I flee from her voice. I can't look at her right now. I can't fucking look her in the face, and I sure as hell don't want her to look into mine. Not now. Not after what just happened.

I storm up the stairs heading for my office and slamming the door behind me. I'm not going to lock myself up like a hurt little girl, so I don’t lock it. Button should be smart enough to know that she'd better leave me alone right now.

I pace around the room like a damn lion in his cage, growling with rage and feeling like a pathetic loser. How could I let this happen? Why couldn't I get a hold of myself? I've done this many times before, and I fucking enjoyed it! I needed it! Seeing my toys get used and fucked before my eyes has always been part of the game for me, part of the fun. I savored the view of them getting treated like the little sluts they are, I relished the feeling of superiority as I not only directed them, but the guy who was fucking them. My possessive nature thrived in these scenarios.

Never, ever, have I felt like I did today.

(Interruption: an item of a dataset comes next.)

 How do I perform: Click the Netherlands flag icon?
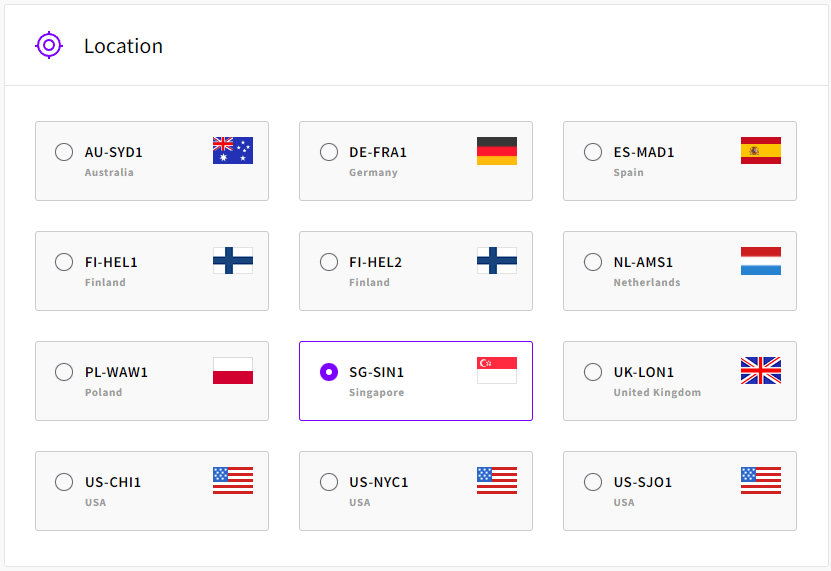tap(761, 261)
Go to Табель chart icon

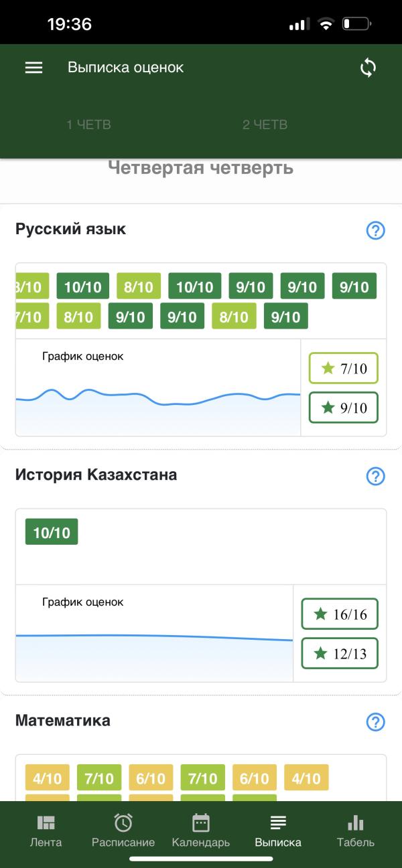[356, 831]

That image, that damn image of her, touching him, ready to please him. Even seeing him lay his eyes on her like that was too much. I tried to fight it. I tried telling myself that I just needed to get used to it because it has been a while since I've done anything like this.

But I was lying to myself.

It was as if someone was punching me in the gut when she lowered herself over his cock. All the other things felt like small strikes in comparison, a slap in the face when she looked at him, a clasp around my throat when he looked at her, a superficial cut with a knife when she closed her small hand around his hard cock. I thought I could take it. I thought I had to take it.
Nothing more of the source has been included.